According to the United States Census Bureau, the village has a total area of 1.2 sqmi, all land.

The village was formerly located on the Erie Canal, which has been re-routed farther north. The New York State Thruway (Interstate 90) passes north of the village, but there is no interchange at all in the town.

Skaneateles Creek flows through the village. The Jordan Aqueduct still stands where the Erie Canal crossed Skaneateles Creek.

Jordan is situated at the junction of state routes 31 and 317.

==Demographics==

As of the census of 2000, there were 1,314 people, 499 households, and 336 families residing in the village. The population density was 1,136.7 PD/sqmi. There were 542 housing units at an average density of 468.9 /sqmi. The racial makeup of the village was 97.34% White, 0.46% African American, 0.61% Native American, 0.53% Asian, 0.38% from other races, and 0.68% from two or more races. Hispanic or Latino of any race were 1.07% of the population.

There were 499 households, out of which 41.5% had children under the age of 18 living with them, 48.7% were married couples living together, 13.2% had a female householder with no husband present, and 32.5% were non-families. 28.5% of all households were made up of individuals, and 15.8% had someone living alone who was 65 years of age or older. The average household size was 2.63 and the average family size was 3.25.

In the village, the population was spread out, with 32.0% under the age of 18, 6.7% from 18 to 24, 28.5% from 25 to 44, 19.4% from 45 to 64, and 13.5% who were 65 years of age or older. The median age was 35 years. For every 100 females, there were 96.1 males. For every 100 females age 18 and over, there were 89.0 males.

The median income for a household in the village was $34,728, and the median income for a family was $40,234. Males had a median income of $32,583 versus $26,250 for females.
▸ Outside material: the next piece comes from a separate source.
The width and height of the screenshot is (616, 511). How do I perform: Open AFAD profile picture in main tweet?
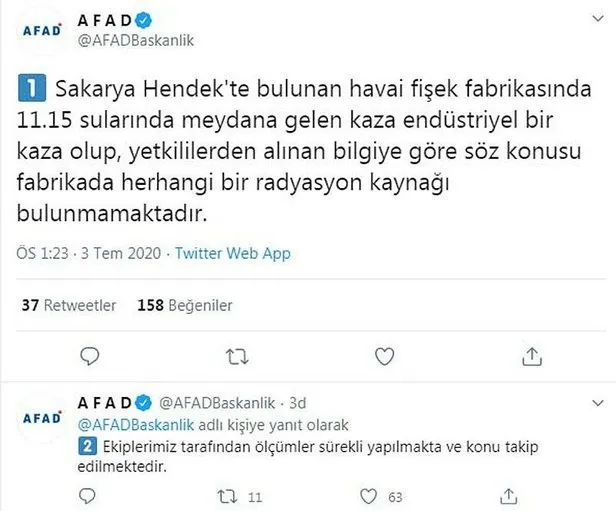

The per capita income for the village was $15,844. About 6.3% of families and 8.5% of the population were below the poverty line, including 9.4% of those under age 18 and 13.0% of those age 65 or over.

Historical population
| Census | Pop. | Note | %± |
| 1860 | 1,488 |  | — |
| 1870 | 1,263 |  | −15.1% |
| 1880 | 1,344 |  | 6.4% |
| 1890 | 1,271 |  | −5.4% |
| 1900 | 1,118 |  | −12.0% |
| 1910 | 978 |  | −12.5% |
| 1920 | 1,012 |  | 3.5% |
| 1930 | 1,145 |  | 13.1% |
| 1940 | 1,115 |  | −2.6% |
| 1950 | 1,295 |  | 16.1% |
| 1960 | 1,300 |  | 0.4% |
| 1970 | 1,493 |  | 14.8% |
| 1980 | 1,371 |  | −8.2% |
| 1990 | 1,325 |  | −3.4% |
| 2000 | 1,314 |  | −0.8% |
| 2010 | 1,368 |  | 4.1% |
| 2020 | 1,192 |  | −12.9% |
U.S. Decennial Census

==Education==
The village is in the Jordan-Elbridge Central School District.